Before executing, the payload checks the victim machine to ensure it is not in Russia or Russia-allied locations, and, curiously, avoids execution on systems located in the Philippines—a behavior Flashpoint continues to investigate.

Implications for Defenders

LockBit 5.0 reflects a broader shift in ransomware development: professionalization under pressure. Despite sanctions, leaks, and arrests, the group continues to operate at scale. 

The release of LockBit 5.0 also follows with other developments, including:

• The May 2025 leak of internal LockBit data, which exposed affiliate accounts, ransomware builds, and ransom negotiations between victims and affiliates.
  
• A growing ecosystem of access brokers and infostealer distributors who supply LockBit operators with compromised credentials.
  
• Adoption of new vulnerability exploits and evasion techniques that shorten detection windows

For defenders, this reinforces the importance of tracking ransomware groups not only by IOCs but also by their tooling, TTPs, and underground relationships.

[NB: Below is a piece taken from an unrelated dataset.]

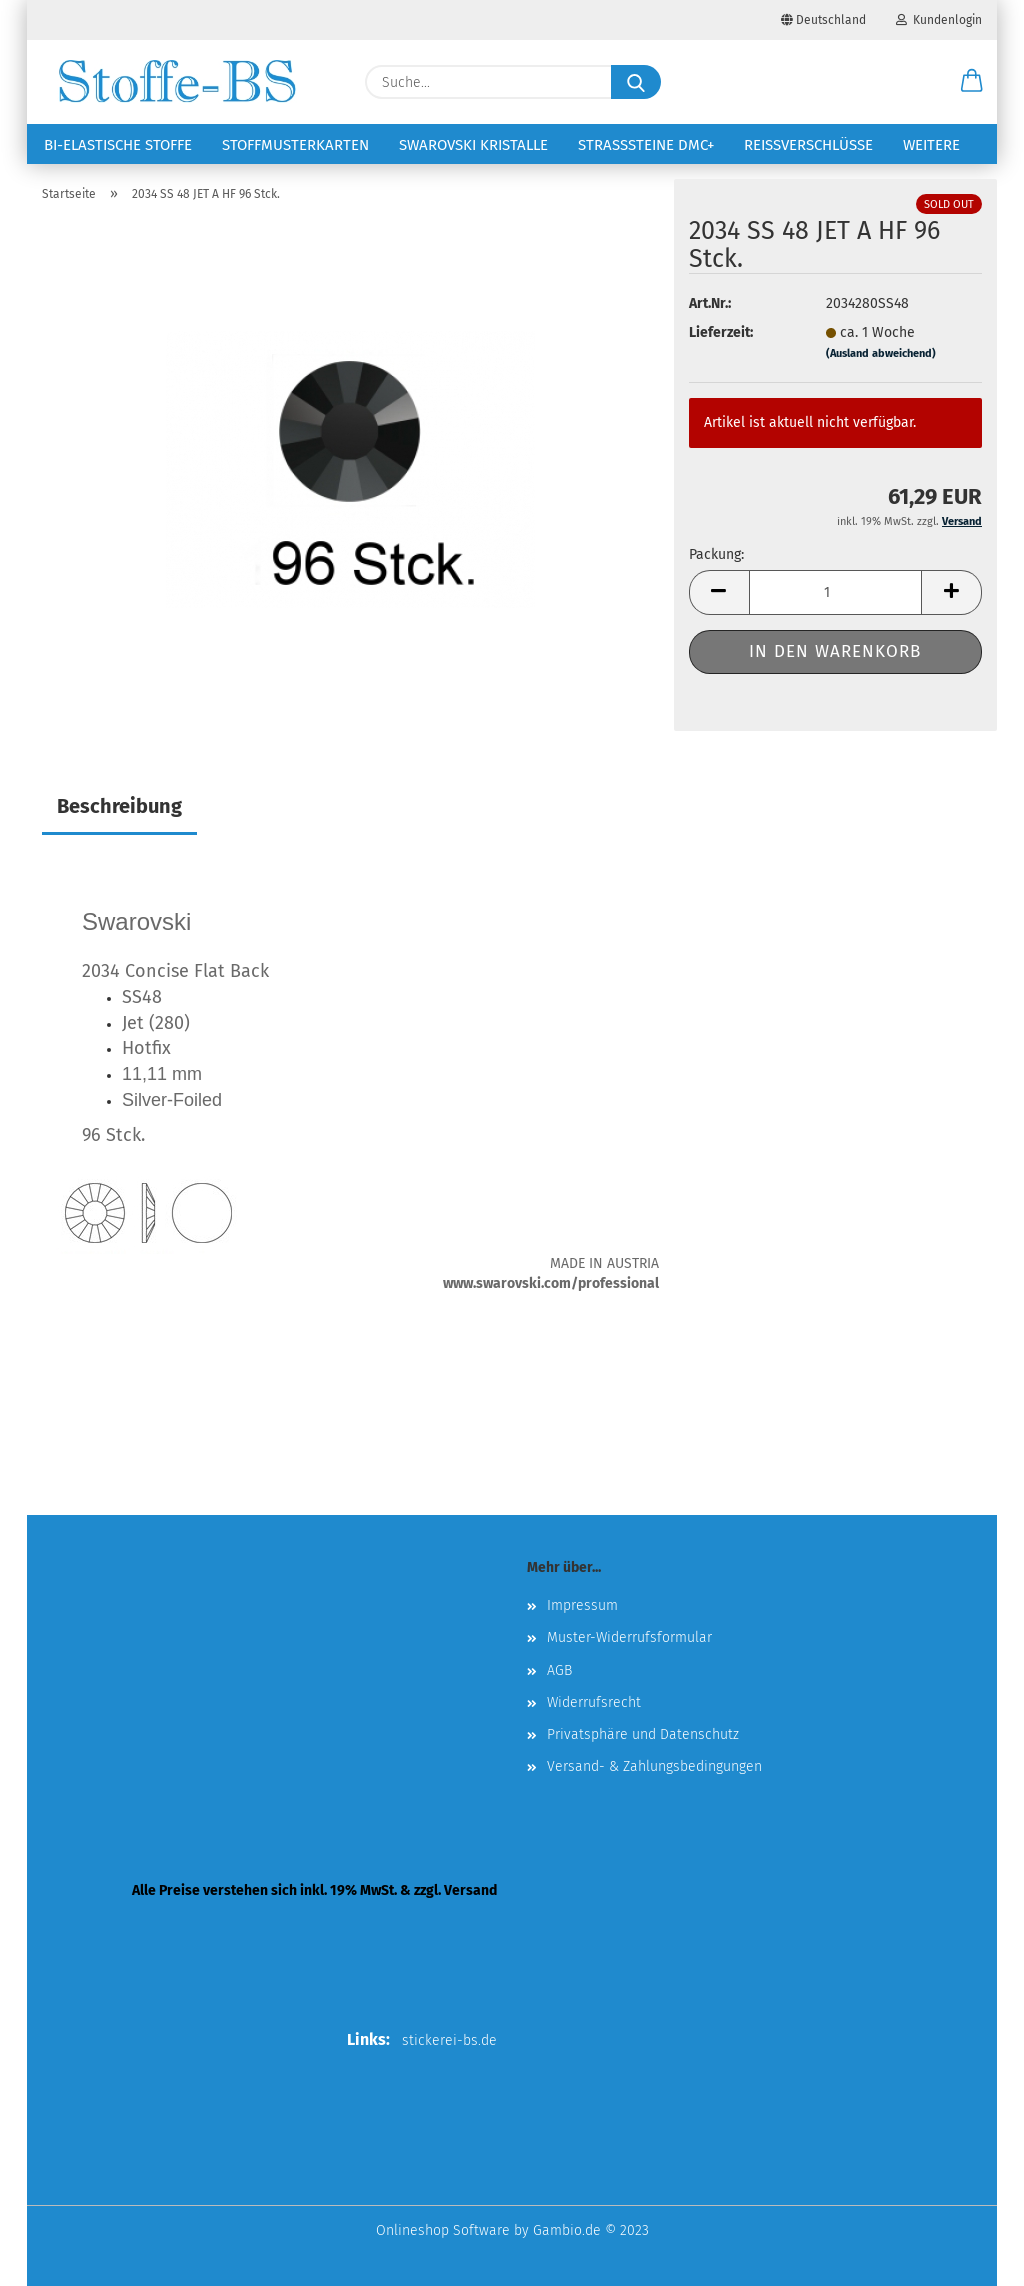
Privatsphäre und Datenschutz (643, 1734)
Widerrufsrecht (594, 1702)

Flashpoint’s Ransomware Defense Framework

As ransomware groups like LockBit evolve, defenders must adapt. Flashpoint’s Ransomware Survival Guide outlines how security teams can protect themselves across the entire attack lifecycle, from early reconnaissance to post-incident recovery.

Key recommendations:

• Monitor illicit forums and breach sites for early warning signals, including chatter about compromised credentials, exploits, or stolen data.
  
• Correlate vulnerability intelligence with ransomware group preferences to prioritize patching.
  
• Use behavioral detection to flag evasive actions like ETW patching or library unhooking—tactics increasingly favored by LockBit and its affiliates.
  
• Prepare a tailored response playbook with negotiation protocols, offline backups, and legal guidance pre-staged before an attack occurs.

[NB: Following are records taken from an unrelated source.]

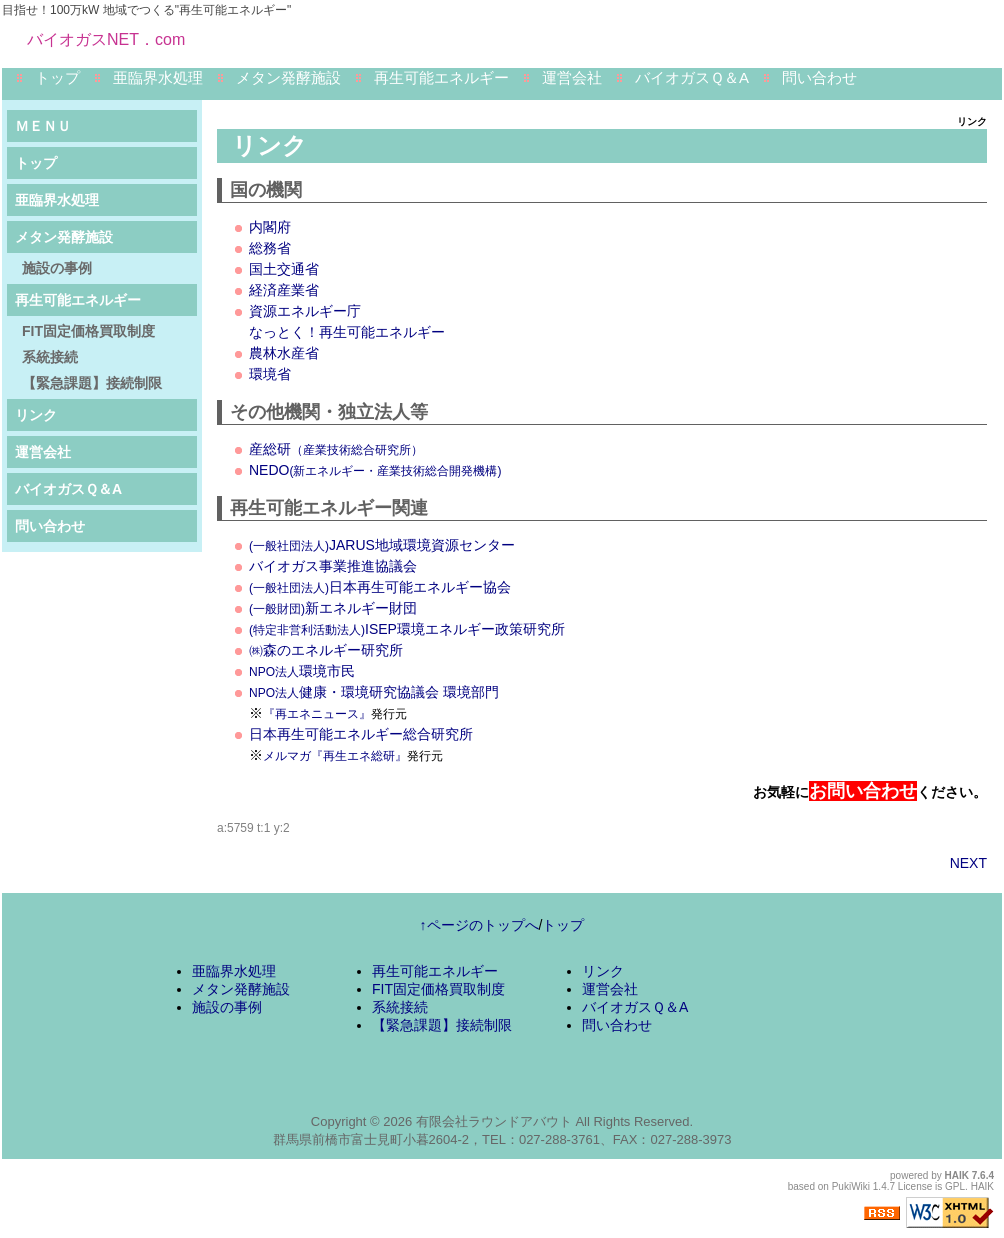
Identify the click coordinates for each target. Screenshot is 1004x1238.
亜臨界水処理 (158, 77)
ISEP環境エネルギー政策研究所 (407, 629)
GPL (955, 1186)
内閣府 (270, 227)
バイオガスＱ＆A (692, 77)
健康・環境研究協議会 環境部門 (374, 692)
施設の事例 (57, 268)
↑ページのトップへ (479, 925)
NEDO (375, 470)
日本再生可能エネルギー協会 (380, 587)
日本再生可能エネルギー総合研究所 (361, 734)
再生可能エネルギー (441, 77)
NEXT (968, 863)
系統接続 (50, 357)
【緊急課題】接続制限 (92, 383)
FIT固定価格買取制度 (88, 331)
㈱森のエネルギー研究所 (326, 650)
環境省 (270, 374)
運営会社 (572, 77)
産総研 (336, 449)
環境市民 (302, 671)
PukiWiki (851, 1186)
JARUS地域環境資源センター (382, 545)
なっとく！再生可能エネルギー (347, 332)
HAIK (957, 1175)
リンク (36, 415)
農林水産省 (284, 353)
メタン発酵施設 (288, 77)
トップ (57, 77)
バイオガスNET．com (106, 39)
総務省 (270, 248)
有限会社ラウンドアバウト (494, 1121)
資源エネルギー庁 (305, 311)
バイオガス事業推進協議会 (333, 566)
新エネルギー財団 (333, 608)
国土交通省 (284, 269)
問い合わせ (819, 77)
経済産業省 (284, 290)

LockBit 5.0 is the latest proof that ransomware isn’t going away, it’s adapting. The best way to stay ahead is by fusing primary source intelligence, behavioral analysis, and coordinated readiness.

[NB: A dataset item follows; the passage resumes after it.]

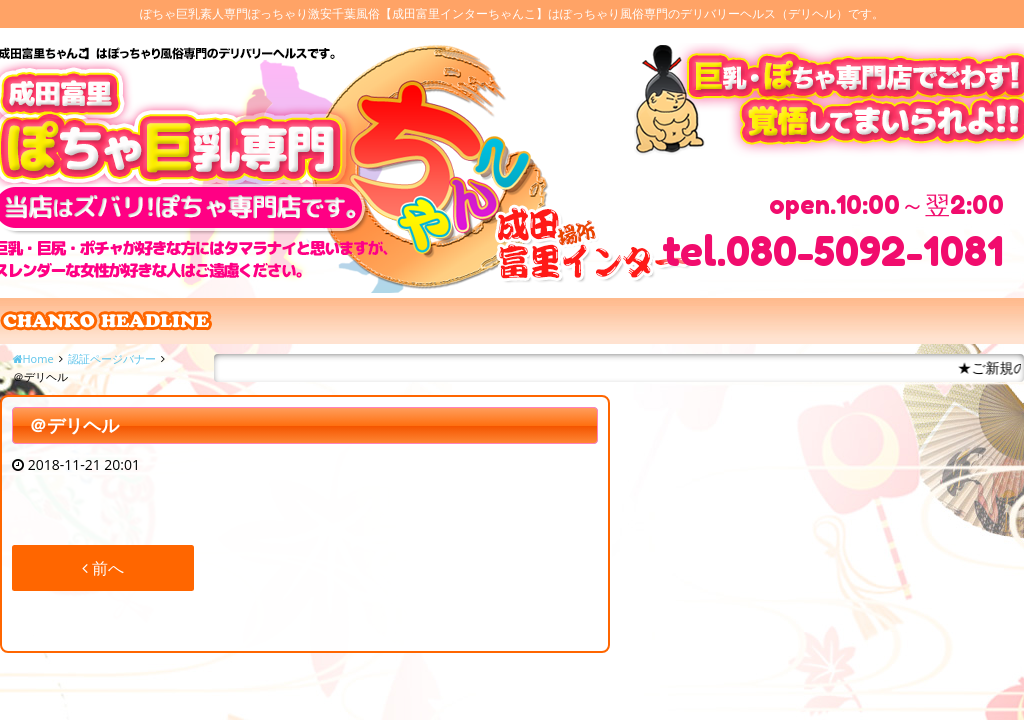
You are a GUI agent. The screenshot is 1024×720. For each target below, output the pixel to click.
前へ (103, 568)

For more, download our Ransomware Survival Guide or speak with a Flashpoint expert.

LockBit 5.0 Technical Analysis FAQs

Q: What is the primary technical innovation introduced in LockBit 5.0? 

A: LockBit 5.0’s primary technical innovation is a modular two-stage deployment model. Stage One is a stealthy loader that performs evasion tactics like library unhooking and process hollowing, while Stage Two is the core, destructive ransomware payload.

Q: What is LockBit 5.0’s most aggressive EDR evasion technique? 

A: One of LockBit 5.0’s most aggressive EDR evasion techniques involves library unhooking, where the loader reloads clean copies of core Windows libraries (NTDLL and Kernel32) from disk, overwriting any detection hooks placed in memory by security tools. This is often followed by injecting the payload using process hollowing.

Q: What evidence does Flashpoint have regarding LockBit’s resilience despite takedowns? 

A: Flashpoint tracked over 150 known victims attributed to LockBit in the three months following the major law enforcement takedown in February 2024. This data confirms the group’s ability to quickly recover its infrastructure and maintain an active, high-volume affiliate network.

Q: Why does the LockBit 5.0 payload support a “destruction-only” mode? 

A: The “destruction-only” mode allows the payload to encrypt files silently without displaying a ransom note or changing file extensions. Flashpoint analysts suggest this tactic may be used for retaliatory or purely disruptive campaigns where the goal is operational damage rather than financial extortion.